DATA FOR ANALYSIS START

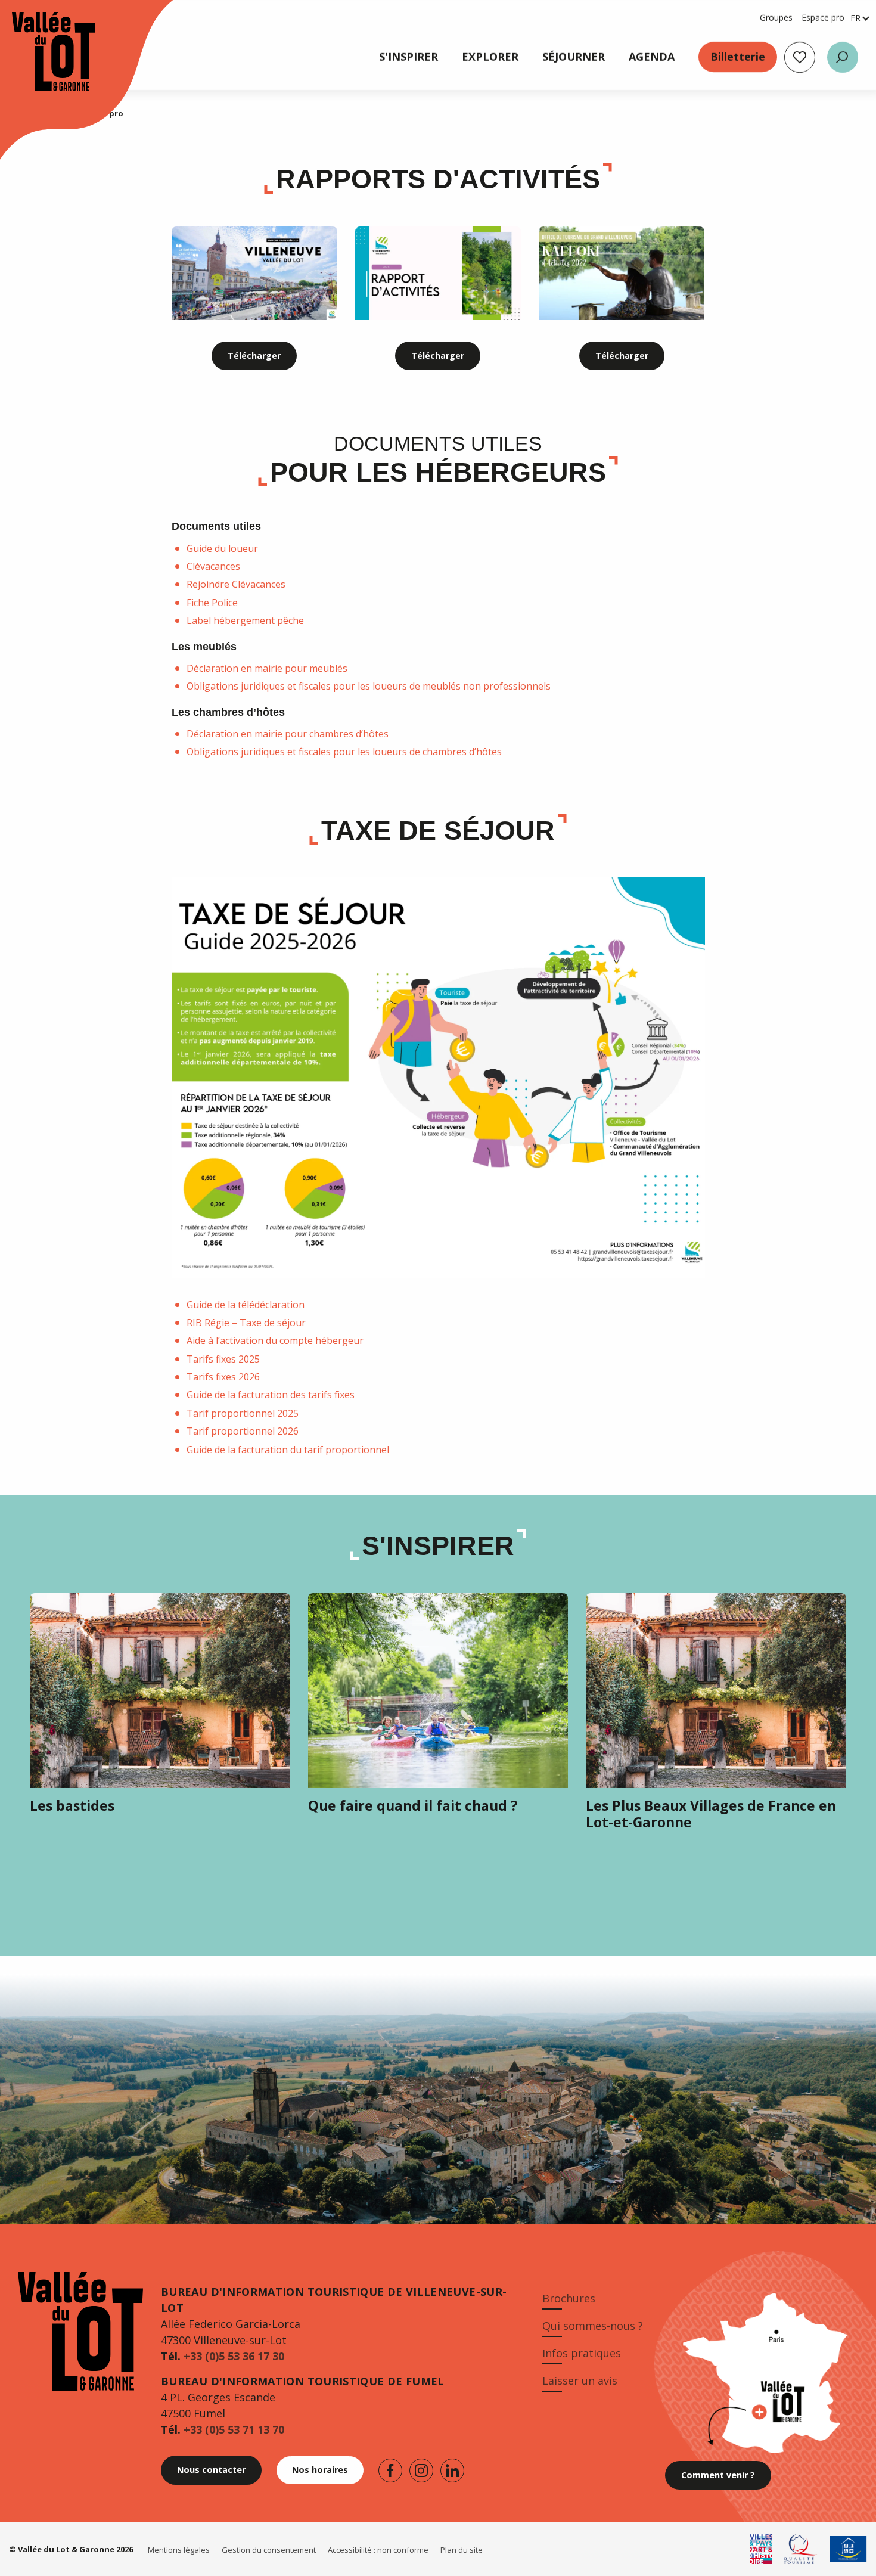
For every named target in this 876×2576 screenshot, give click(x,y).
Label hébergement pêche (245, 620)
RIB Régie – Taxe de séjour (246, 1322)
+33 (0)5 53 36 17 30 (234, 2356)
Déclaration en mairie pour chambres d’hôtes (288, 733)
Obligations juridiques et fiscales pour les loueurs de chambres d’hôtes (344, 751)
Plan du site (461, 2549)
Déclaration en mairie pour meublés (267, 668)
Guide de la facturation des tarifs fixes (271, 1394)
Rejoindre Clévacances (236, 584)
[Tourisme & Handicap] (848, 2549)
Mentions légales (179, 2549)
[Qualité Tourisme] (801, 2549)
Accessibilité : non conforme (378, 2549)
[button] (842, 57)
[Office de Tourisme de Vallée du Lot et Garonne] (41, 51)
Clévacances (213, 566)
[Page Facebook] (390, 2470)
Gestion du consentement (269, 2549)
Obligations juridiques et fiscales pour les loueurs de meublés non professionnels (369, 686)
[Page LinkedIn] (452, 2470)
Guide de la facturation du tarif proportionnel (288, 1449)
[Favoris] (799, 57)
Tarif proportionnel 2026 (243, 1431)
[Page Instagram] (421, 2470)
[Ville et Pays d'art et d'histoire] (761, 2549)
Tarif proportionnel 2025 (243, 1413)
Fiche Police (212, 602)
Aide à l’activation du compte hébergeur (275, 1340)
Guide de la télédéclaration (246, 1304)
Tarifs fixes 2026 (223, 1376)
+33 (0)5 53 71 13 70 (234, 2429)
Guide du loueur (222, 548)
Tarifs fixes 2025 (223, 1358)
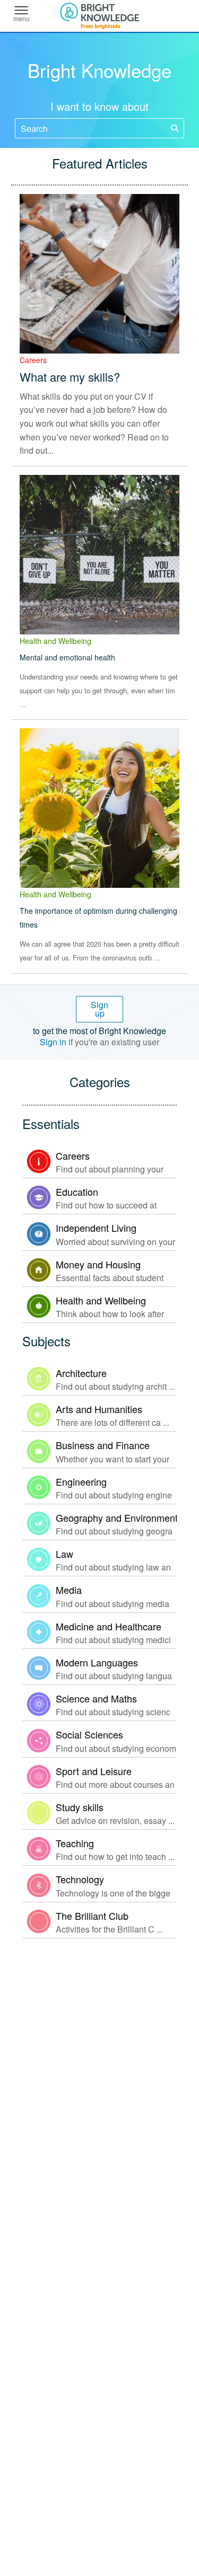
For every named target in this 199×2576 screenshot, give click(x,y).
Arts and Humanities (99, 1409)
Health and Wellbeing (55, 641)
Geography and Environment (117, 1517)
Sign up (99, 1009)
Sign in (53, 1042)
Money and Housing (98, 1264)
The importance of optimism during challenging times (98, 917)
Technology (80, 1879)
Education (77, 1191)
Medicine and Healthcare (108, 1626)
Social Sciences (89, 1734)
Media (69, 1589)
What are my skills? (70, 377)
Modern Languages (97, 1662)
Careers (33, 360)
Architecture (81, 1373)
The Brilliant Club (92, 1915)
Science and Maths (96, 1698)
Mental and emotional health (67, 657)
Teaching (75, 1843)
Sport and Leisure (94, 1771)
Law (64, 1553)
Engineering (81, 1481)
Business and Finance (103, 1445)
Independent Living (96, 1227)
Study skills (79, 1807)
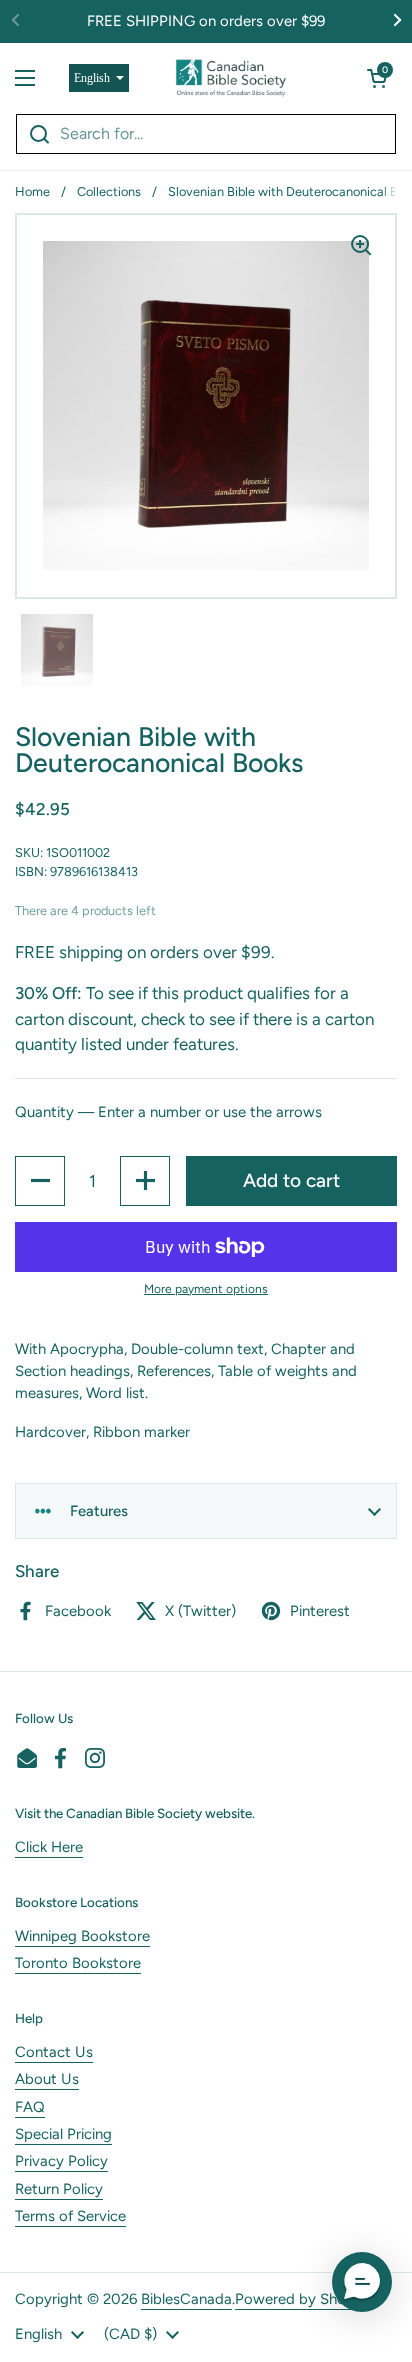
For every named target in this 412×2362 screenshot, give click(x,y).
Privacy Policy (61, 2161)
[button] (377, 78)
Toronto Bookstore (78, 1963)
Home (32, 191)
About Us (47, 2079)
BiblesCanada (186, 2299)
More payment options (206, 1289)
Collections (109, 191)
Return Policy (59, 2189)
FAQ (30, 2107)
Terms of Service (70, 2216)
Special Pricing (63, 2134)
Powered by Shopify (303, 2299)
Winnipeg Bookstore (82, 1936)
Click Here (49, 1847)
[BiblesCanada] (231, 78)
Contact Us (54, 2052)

DATA FOR ANALYSIS END

TRY IT: Retype the whole listing, keeping every line identical and omitting all pictures.

RESPONSE:
For every named target in this 876×2576 screenshot, give click(x,y).
Label hébergement pêche (245, 620)
RIB Régie – Taxe de séjour (246, 1322)
+33 (0)5 53 36 17 30 (234, 2356)
Déclaration en mairie pour chambres d’hôtes (288, 733)
Obligations juridiques et fiscales pour les loueurs de chambres d’hôtes (344, 751)
Plan du site (461, 2549)
Déclaration en mairie pour meublés (267, 668)
Guide de la facturation des tarifs fixes (271, 1394)
Rejoindre Clévacances (236, 584)
[Tourisme & Handicap] (848, 2549)
Mentions légales (179, 2549)
[Qualité Tourisme] (801, 2549)
Accessibilité : non conforme (378, 2549)
[button] (842, 57)
[Office de Tourisme de Vallée du Lot et Garonne] (41, 51)
Clévacances (213, 566)
[Page Facebook] (390, 2470)
Gestion du consentement (269, 2549)
Obligations juridiques et fiscales pour les loueurs de meublés non professionnels (369, 686)
[Page LinkedIn] (452, 2470)
Guide de la facturation du tarif proportionnel (288, 1449)
[Favoris] (799, 57)
Tarif proportionnel 2026 (243, 1431)
[Page Instagram] (421, 2470)
[Ville et Pays d'art et d'histoire] (761, 2549)
Tarif proportionnel 2025 (243, 1413)
Fiche Police (212, 602)
Aide à l’activation du compte hébergeur (275, 1340)
Guide de la télédéclaration (246, 1304)
Tarifs fixes 2026 (223, 1376)
+33 (0)5 53 71 13 70 (234, 2429)
Guide du loueur (222, 548)
Tarifs fixes 2025 (223, 1358)
For every named target in this 199×2576 screenshot, give click(x,y).
Arts and Humanities (99, 1409)
Health and Wellbeing (55, 641)
Geography and Environment (117, 1517)
Sign up (99, 1009)
Sign in (53, 1042)
Money and Housing (98, 1264)
The importance of optimism during challenging times (98, 917)
Technology (80, 1879)
Education (77, 1191)
Medicine and Healthcare (108, 1626)
Social Sciences (89, 1734)
Media (69, 1589)
What are my skills? (70, 377)
Modern Languages (97, 1662)
Careers (33, 360)
Architecture (81, 1373)
The Brilliant Club (92, 1915)
Science and Maths (96, 1698)
Mental and emotional health (67, 657)
Teaching (75, 1843)
Sport and Leisure (94, 1771)
Law (64, 1553)
Engineering (81, 1481)
Business and Finance (103, 1445)
Independent Living (96, 1227)
Study skills (79, 1807)
For every named target in this 412×2362 screenshot, give click(x,y).
Privacy Policy (61, 2161)
[button] (377, 78)
Toronto Bookstore (78, 1963)
Home (32, 191)
About Us (47, 2079)
BiblesCanada (186, 2299)
More payment options (206, 1289)
Collections (109, 191)
Return Policy (59, 2189)
FAQ (30, 2107)
Terms of Service (70, 2216)
Special Pricing (63, 2134)
Powered by Shopify (303, 2299)
Winnipeg Bookstore (82, 1936)
Click Here (49, 1847)
[BiblesCanada] (231, 78)
Contact Us (54, 2052)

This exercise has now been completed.